Chapter 11: Language and Culture
Linguistic Anthropology
- Linguistic anthropology- the study of the relationship between language and culture or the study of how language interacts with and shapes social structure and culture
- Kinship terms- In English, organizes relationships by blood and marriage, as well as gender
- English: daughter, mother, son, father, step-sibling, etc.

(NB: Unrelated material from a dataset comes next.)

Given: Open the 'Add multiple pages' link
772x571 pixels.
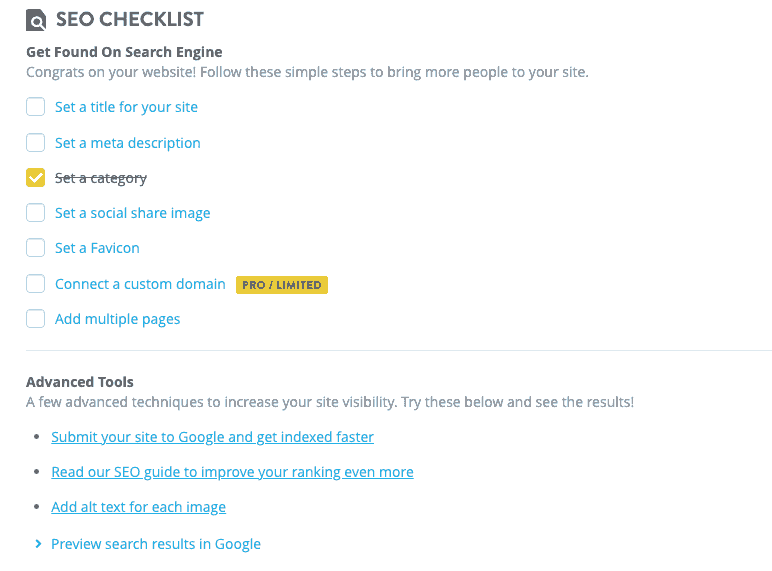Looking at the screenshot, I should tap(117, 319).
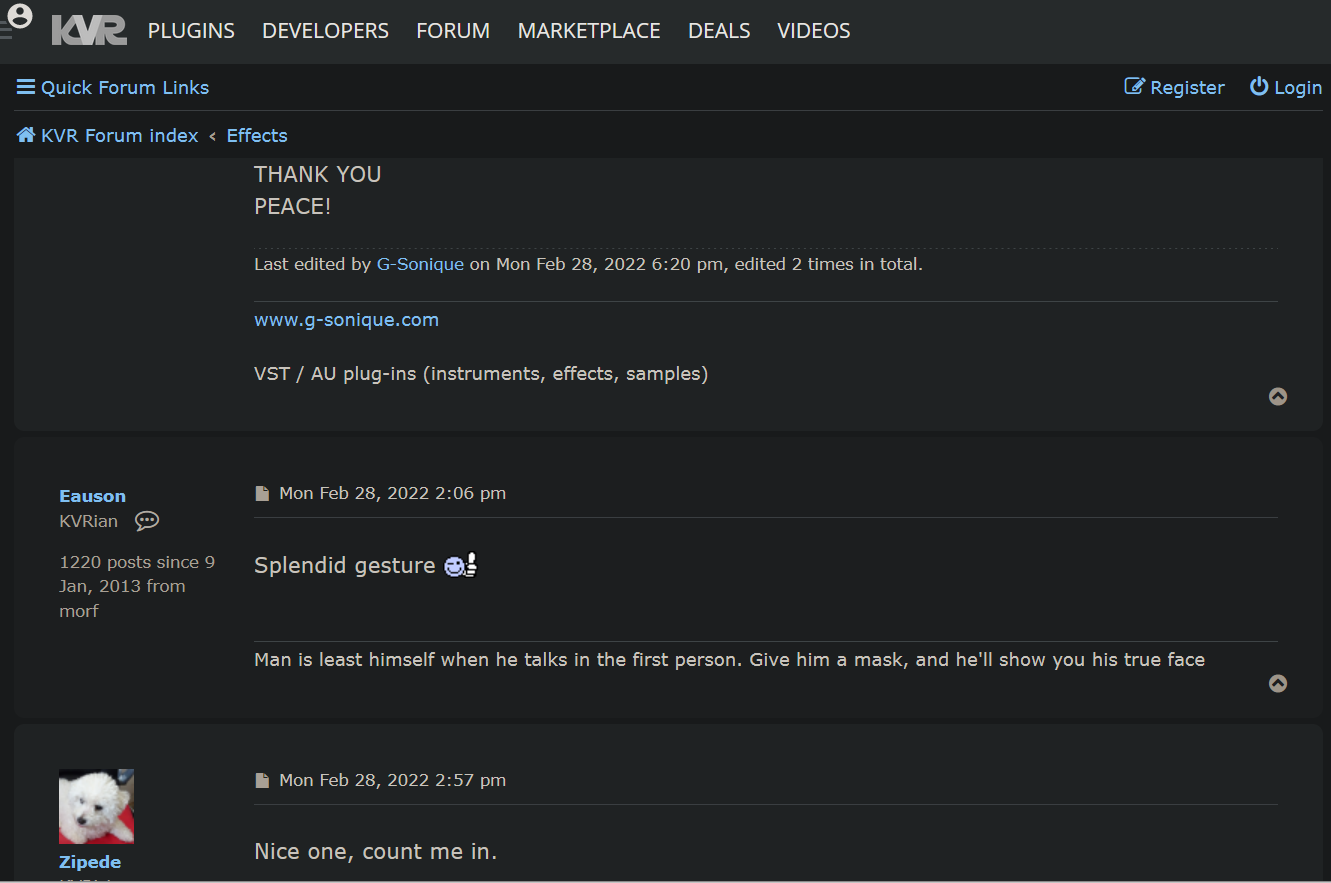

- Studying kinship terms in a specific language can help us ascertain what characteristics the speakers value or consider relevant to social organization
- Communicative competence- the ability to interact and communicate according to cultural norms
- Politeness: different politeness strategies are used in different languages and cultures, ranging from lexical, pragmatic, and morphological levels
- Speaker roles: different roles have different expectations
- Turn-taking rules: alternation of turns and pausing before responding
- Tag questions- utterances beginning with statements that end with a question to another speaker
- Adjacency pairs- pairs of adjacent utterances produced by two different speakers in which the first utterance provokes the hearer to respond with the second utterance
- Greetings: different greetings are appropriate for different receivers of the greeting
Language and Thought
- Linguistic relativity- a principle suggesting that the structure of a language affects its speakers' worldview or cognition
- Linguistic determinism- hypothesizes that speakers of a language can think of things only in the way that their language expresses them
- Language is used to classify out experiences in the world
- Whorf hypothesis- essentially states that the language someone speaks affects how they perceive the world
- Linguistic relativity has been investigated through color and spatial relationships
- Language and thought are NOT completely separate
Language and Power
- Language can act as indicators of power relations and to exert power over entire communities or societies
- A speaker can make direct statements to indicate power
- “Do this/ do that” commands
- Prosody and volume can also indicate power
- Raised voice and enunciation
- Word choice can impact the power relations in communities and societies
- Laws can be written or spoken to assign power
- Government figures, monarchs, etc
Politeness
- Politeness- normative or expected linguistic and extralinguistic strategies culturally agreed to be interactionally appropriate for a given situation
- Strategies:
- Indirect speech acts
- Honorifics- grammatical markers of respect and deference
- T/V distinction- distinguishing second-person pronouns in terms of social distance or intimacy
- Face theory
- Face: positive self-image (to lose face)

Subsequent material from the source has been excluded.